What you need to do
Starting at the line with "Viewport: 669px width, 411px height." and ending at the line with "coord(254,92)", rewrite only those lines of data, swapping "Competitors" for "Rivals" and changing nothing else. Leave the pictures out.

+++

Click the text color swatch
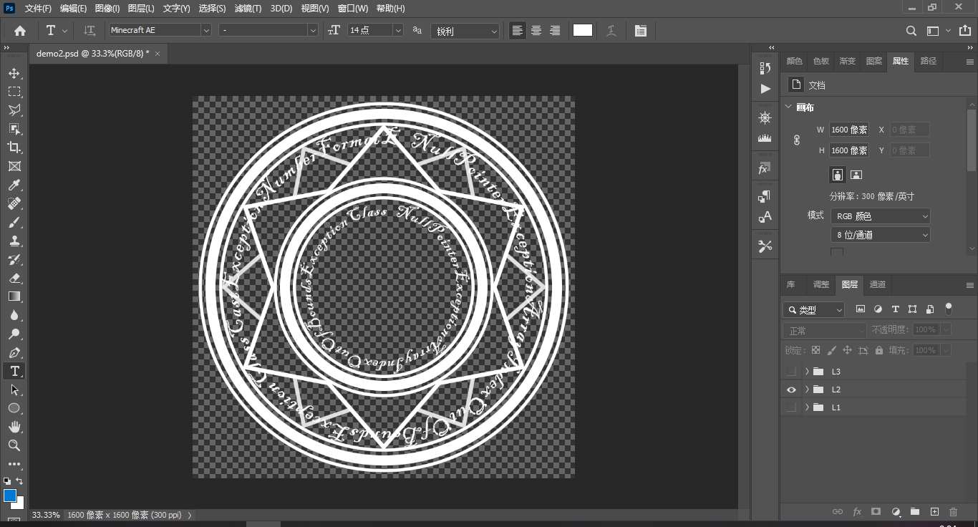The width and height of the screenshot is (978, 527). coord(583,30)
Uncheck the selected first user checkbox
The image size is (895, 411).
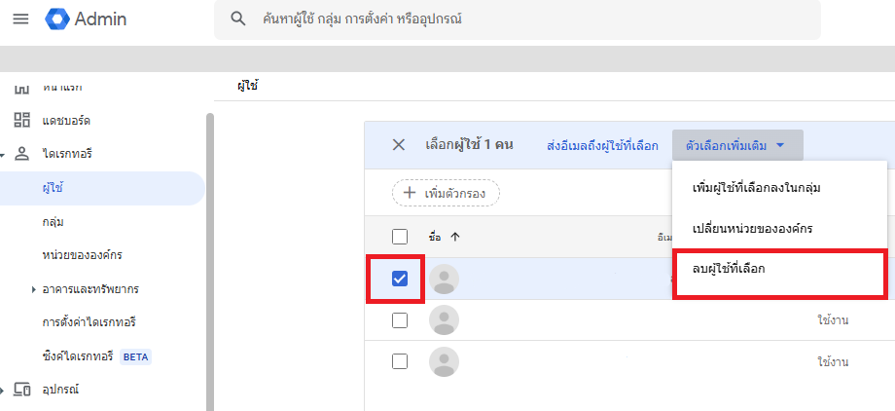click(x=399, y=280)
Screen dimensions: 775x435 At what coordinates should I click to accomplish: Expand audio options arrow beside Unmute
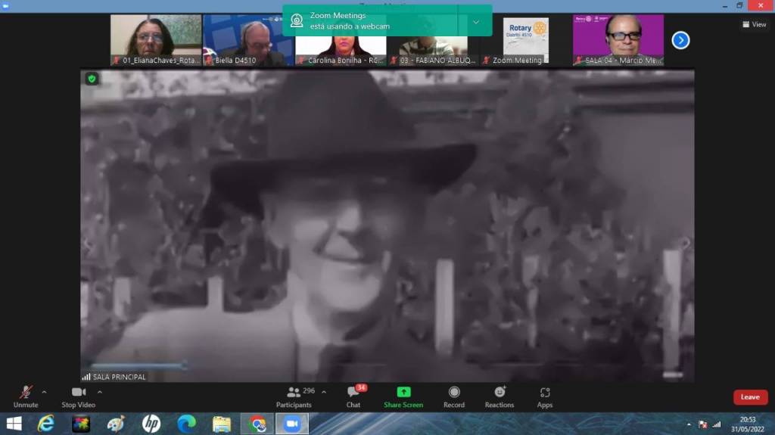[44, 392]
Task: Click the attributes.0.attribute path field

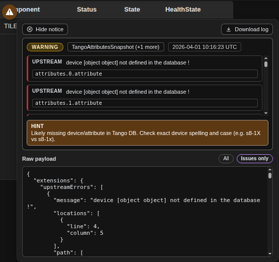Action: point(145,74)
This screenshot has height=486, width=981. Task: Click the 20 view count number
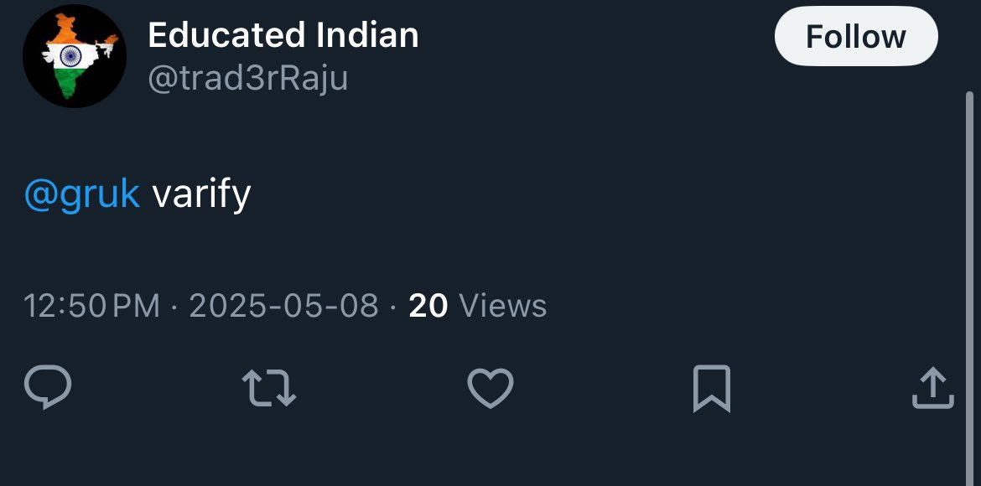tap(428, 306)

+++

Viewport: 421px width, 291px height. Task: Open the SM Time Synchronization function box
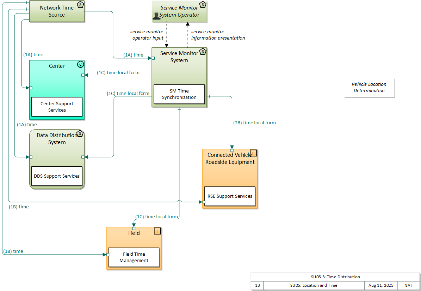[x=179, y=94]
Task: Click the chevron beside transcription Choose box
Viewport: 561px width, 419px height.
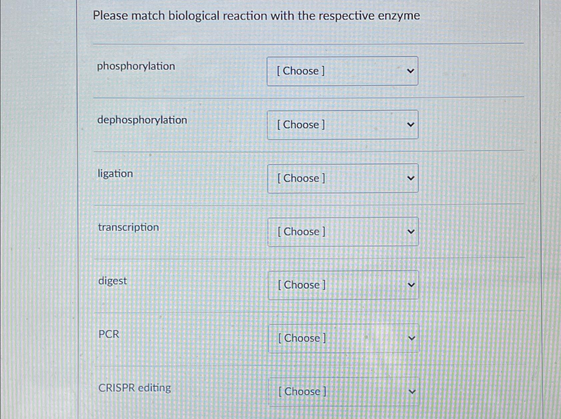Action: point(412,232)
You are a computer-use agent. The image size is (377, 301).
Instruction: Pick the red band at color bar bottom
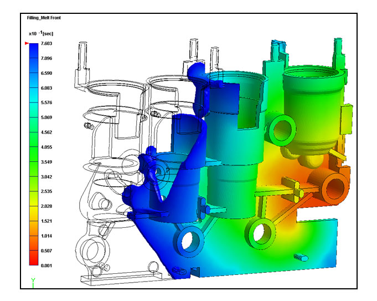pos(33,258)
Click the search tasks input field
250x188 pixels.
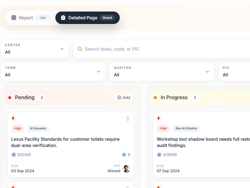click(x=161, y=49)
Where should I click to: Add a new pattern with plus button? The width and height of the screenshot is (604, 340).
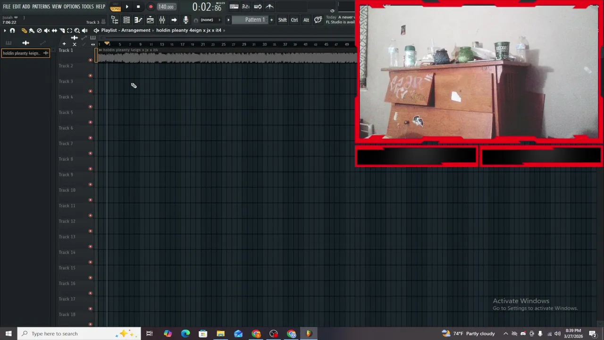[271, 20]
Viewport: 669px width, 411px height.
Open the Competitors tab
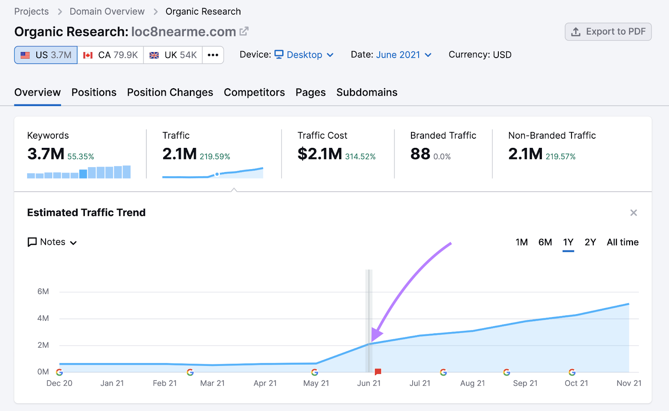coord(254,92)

+++

Expected answer
Viewport: 669px width, 411px height.
Open the Rivals tab
coord(254,92)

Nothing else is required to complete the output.